FO's argument, while it wasn't made very well, is apt for casual football fans but less relevant for most FO readers.

Still not sure if the article is personally biased against the Falcons or not - it's hard for me to tell because I happen to dislike them myself.

152
by Eggwasp (not verified) :: Fri, 12/21/2012 - 4:29am

But the Vegas odds aren't a probability forecast, they are the best way of ensuring the bookies take the most money, and hedge their payout on the eventual winners. Given that ATL was the last unbeaten team - and not a massive preseason favorite, there's probably a lot of early-mid-season money placed at relatively wide odds on them. The bookies therefore have to dissuade punters from putting money on ATL now, to reduce their risk if they do win.

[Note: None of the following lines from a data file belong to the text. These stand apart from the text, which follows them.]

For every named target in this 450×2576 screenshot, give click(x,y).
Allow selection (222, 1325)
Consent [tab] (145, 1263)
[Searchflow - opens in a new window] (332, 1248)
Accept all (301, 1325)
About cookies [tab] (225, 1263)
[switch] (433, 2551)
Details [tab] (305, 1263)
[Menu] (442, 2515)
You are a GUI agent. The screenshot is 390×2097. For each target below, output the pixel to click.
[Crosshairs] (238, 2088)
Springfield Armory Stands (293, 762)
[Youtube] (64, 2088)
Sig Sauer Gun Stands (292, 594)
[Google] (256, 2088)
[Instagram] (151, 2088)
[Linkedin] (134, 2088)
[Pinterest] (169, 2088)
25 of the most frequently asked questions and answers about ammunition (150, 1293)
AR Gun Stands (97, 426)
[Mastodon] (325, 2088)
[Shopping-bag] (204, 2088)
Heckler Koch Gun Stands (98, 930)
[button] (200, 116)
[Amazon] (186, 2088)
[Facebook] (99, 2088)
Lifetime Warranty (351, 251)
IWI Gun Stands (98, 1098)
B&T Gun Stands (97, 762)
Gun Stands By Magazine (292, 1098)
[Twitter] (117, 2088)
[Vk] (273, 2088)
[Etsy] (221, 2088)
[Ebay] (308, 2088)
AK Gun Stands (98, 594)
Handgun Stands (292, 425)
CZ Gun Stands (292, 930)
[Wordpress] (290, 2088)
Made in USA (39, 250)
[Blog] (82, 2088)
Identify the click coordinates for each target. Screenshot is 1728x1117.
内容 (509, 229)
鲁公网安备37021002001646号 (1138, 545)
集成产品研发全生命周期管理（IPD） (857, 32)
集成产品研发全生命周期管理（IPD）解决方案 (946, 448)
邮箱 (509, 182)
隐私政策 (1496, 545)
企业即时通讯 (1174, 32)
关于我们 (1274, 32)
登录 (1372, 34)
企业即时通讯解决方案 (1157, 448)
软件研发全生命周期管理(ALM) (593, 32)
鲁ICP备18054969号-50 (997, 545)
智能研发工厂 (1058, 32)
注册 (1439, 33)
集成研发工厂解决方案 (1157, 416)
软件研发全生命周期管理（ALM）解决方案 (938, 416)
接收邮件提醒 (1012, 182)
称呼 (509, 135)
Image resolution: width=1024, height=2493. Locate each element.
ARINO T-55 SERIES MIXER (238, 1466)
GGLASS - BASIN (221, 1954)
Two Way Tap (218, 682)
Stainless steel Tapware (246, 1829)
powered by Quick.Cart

Vegas is NOT trying to predict the chances of a team winning - its trying to attract losing bets and hedging their payout on whoever wins.

103
by Anonymous1 (not verified) :: Tue, 12/18/2012 - 2:35pm

Add me to the list of observers that thinks the commentary isn't strong in this post.

8
by Will Allen :: Tue, 12/18/2012 - 12:19pm

I agree that Ponder is overwhelmingly likely a bust, but to be fair regarding his failure to go downfield, when Harvin isn't on the field (and even he isn't a typical wr in terms of downfield passing), the Vikings do not have a wide receiver who belongs on an NFL roster. It's quite amazing that, on December 18th, that they mathematically have a chance to win 10 games, once it is considered that their defense is below average.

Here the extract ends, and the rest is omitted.